Segment Start: Provided data

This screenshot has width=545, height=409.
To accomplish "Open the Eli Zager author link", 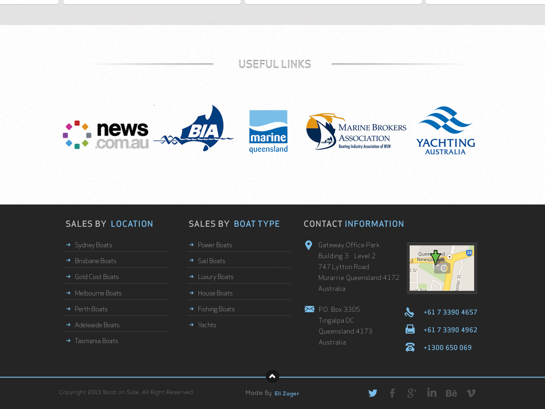I will [287, 394].
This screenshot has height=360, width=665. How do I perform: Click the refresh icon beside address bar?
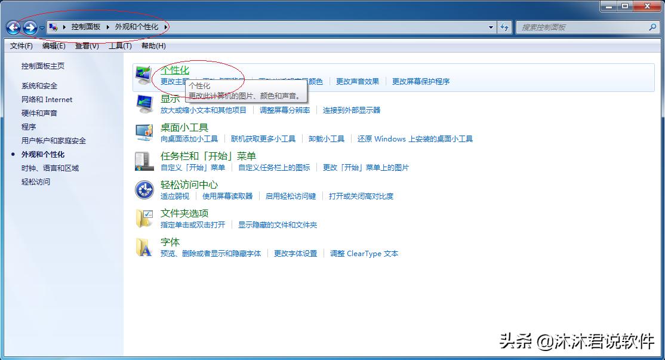pos(504,27)
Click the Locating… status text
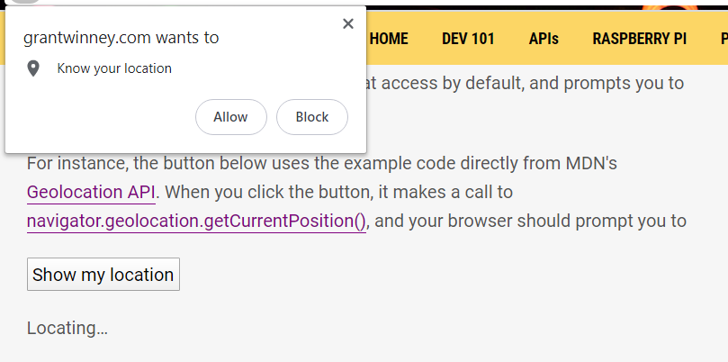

Segment End: Provided data

What to do
Find the line holding "This screenshot has height=360, width=665." in the data above. Retype it and every later line exactly, through the end, but not the pictures.

Written answer
This screenshot has height=360, width=665. How do I perform: Click the refresh icon beside address bar?
pos(504,27)
Click the Locating… status text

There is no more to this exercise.